Una dichiarazione di guerra è l’annuncio ufficiale di una nazione al mondo che è in guerra. La dichiarazione identifica sempre la nazione o le nazioni contro le quali viene dichiarata la guerra e spesso è accompagnata da un elenco di lamentele che giustificano la dichiarazione, essenzialmente incolpando l’altro paese o paesi per lo stato di guerra. La Convenzione dell’Aia del 1907 sull’apertura delle ostilità ha stabilito il protocollo per le dichiarazioni di guerra.
Il protocollo su come viene emessa una dichiarazione di guerra e chi la rilascia varia in base alla nazione. Probabilmente la dichiarazione di guerra più famosa dei tempi moderni è stata quella richiesta dal presidente degli Stati Uniti Franklin D. Roosevelt nel suo discorso al Congresso che annunciava l’attacco furtivo giapponese a Pearl Harbor nel 1941. Molti interpretano erroneamente il discorso stesso come una dichiarazione di guerra, ma la Costituzione degli Stati Uniti riserva il potere di dichiarare guerra al Congresso; il presidente chiese semplicemente al Congresso di esercitare quel potere, cosa che fece l’11 dicembre 1941. Altre nazioni autorizzano il capo di stato o il capo di governo a dichiarare guerra. Il Regno Unito, ad esempio, concede il diritto di dichiarare guerra al primo ministro.
Una dichiarazione di guerra non è un prerequisito assoluto per condurre una guerra. La maggior parte dei conflitti tra nazioni che potrebbero soddisfare la definizione di guerra, infatti, non sono stati dichiarati da nessuna delle due parti. Gli Stati Uniti, ad esempio, hanno dichiarato guerra solo cinque volte nella loro storia, contro un totale di 10 nazioni. L’ultima guerra dichiarata dagli Stati Uniti è stata la seconda guerra mondiale. Altre guerre in cui sono stati coinvolti gli Stati Uniti, come la guerra di Corea e la guerra del Vietnam, non sono state dichiarate.

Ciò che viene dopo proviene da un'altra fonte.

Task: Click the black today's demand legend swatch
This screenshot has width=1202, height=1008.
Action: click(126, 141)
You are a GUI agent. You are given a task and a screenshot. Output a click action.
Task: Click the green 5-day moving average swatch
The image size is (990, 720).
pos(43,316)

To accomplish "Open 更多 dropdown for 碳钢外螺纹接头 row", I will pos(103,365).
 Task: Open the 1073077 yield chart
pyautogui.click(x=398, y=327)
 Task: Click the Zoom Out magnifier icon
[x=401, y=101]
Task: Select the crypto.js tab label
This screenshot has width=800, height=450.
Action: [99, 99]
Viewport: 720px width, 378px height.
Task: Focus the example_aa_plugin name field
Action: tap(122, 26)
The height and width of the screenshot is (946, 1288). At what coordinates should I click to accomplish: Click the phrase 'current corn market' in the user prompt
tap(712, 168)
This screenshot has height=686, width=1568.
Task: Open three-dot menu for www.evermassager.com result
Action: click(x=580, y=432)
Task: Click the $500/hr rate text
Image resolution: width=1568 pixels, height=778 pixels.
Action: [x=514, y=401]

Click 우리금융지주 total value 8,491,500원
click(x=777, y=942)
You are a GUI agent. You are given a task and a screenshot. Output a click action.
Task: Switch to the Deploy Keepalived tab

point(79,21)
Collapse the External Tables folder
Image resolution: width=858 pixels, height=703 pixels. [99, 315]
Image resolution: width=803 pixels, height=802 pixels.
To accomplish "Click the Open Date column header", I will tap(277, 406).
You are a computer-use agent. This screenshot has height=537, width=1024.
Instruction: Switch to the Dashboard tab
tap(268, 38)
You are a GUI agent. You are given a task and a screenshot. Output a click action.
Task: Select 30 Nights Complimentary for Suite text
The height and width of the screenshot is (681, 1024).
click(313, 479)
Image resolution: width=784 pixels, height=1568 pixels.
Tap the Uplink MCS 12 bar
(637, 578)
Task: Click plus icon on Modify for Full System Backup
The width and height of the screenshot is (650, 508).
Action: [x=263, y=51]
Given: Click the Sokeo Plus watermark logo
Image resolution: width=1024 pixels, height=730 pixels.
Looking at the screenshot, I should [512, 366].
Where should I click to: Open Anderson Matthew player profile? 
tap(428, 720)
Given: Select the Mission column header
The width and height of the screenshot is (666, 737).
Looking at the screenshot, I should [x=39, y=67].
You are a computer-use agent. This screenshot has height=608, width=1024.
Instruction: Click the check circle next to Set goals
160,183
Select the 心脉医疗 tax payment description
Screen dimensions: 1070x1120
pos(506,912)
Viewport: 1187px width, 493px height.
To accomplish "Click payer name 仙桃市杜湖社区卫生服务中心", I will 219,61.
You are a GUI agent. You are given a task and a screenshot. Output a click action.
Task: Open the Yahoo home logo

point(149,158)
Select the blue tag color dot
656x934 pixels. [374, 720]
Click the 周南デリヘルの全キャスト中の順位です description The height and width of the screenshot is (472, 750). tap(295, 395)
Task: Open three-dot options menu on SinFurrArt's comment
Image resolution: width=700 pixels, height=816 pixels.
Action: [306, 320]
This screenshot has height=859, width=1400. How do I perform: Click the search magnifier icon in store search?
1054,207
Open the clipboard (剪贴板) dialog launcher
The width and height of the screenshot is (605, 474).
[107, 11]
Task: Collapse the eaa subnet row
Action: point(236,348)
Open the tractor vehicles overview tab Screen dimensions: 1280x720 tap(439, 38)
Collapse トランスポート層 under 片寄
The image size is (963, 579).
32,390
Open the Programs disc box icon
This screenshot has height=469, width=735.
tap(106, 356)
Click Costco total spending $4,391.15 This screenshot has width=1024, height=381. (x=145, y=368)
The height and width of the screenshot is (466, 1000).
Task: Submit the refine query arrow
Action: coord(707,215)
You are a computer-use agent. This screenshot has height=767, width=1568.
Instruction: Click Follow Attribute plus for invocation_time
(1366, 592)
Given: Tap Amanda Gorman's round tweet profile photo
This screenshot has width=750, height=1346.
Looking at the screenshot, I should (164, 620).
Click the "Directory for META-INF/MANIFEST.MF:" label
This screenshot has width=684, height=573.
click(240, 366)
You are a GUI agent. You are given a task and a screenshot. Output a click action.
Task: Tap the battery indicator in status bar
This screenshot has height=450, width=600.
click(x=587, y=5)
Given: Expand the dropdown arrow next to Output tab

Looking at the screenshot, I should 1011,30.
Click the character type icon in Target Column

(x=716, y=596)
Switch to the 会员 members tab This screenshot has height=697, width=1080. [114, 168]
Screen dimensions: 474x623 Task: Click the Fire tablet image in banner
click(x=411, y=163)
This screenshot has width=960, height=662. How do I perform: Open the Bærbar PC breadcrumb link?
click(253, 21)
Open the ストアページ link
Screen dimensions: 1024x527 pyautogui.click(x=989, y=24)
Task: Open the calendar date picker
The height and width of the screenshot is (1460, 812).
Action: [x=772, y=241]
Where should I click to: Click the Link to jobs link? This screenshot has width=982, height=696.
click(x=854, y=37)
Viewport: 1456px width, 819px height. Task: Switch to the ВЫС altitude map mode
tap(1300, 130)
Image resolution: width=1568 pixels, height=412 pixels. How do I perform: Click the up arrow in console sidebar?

La dichiarazione di guerra di una nazione contro un’altra ha una lunga storia ed è menzionata nell’Antico Testamento. È servito ad avvertire le nazioni non coinvolte, in particolare, che esiste uno stato di guerra e ha invocato regole e standard comunemente accettati per la condotta della guerra. I conflitti odierni, tuttavia, non sempre si prestano a dichiarazioni di guerra, soprattutto quando il nemico non è una nazione riconosciuta.
Si dice anche che una dichiarazione di guerra, soprattutto se il conflitto armato effettivo è stato minimo, consiglia imprudentemente un nemico e gli permette di preparare le sue difese. Nel 1941, il Giappone rilasciò una lunga dichiarazione agli Stati Uniti dichiarando che i negoziati di pace erano terminati. Sebbene non costituisse una vera e propria dichiarazione di guerra, la strategia giapponese era quella di consegnare il messaggio circa 30 minuti prima dell’attacco a Pearl Harbor, dando agli Stati Uniti pochissimo tempo per preparare le proprie difese. In effetti, il messaggio è stato consegnato dopo l’inizio dell’attacco.
Per quanto riguarda la stessa condotta di guerra, molte nazioni coinvolte in ostilità con altre nazioni tendono a seguire le regole di guerra, come le Convenzioni di Ginevra, riguardo al trattamento dei prigionieri di guerra, anche in assenza di una dichiarazione formale. C’è controversia, tuttavia, sull’applicabilità di tali trattati e convenzioni se il nemico non rappresenta una nazione o un governo riconosciuto. Alcune delle controversie sono pratiche; in assenza di una resa formale o di un ritiro, si pone la questione di come riconoscere la fine del conflitto ai fini del rilascio e del rimpatrio dei prigionieri di guerra, in particolare quelli che appartengono a un esercito di guerriglieri ribelli invece di rappresentare un paese tradizionale con confini geografici.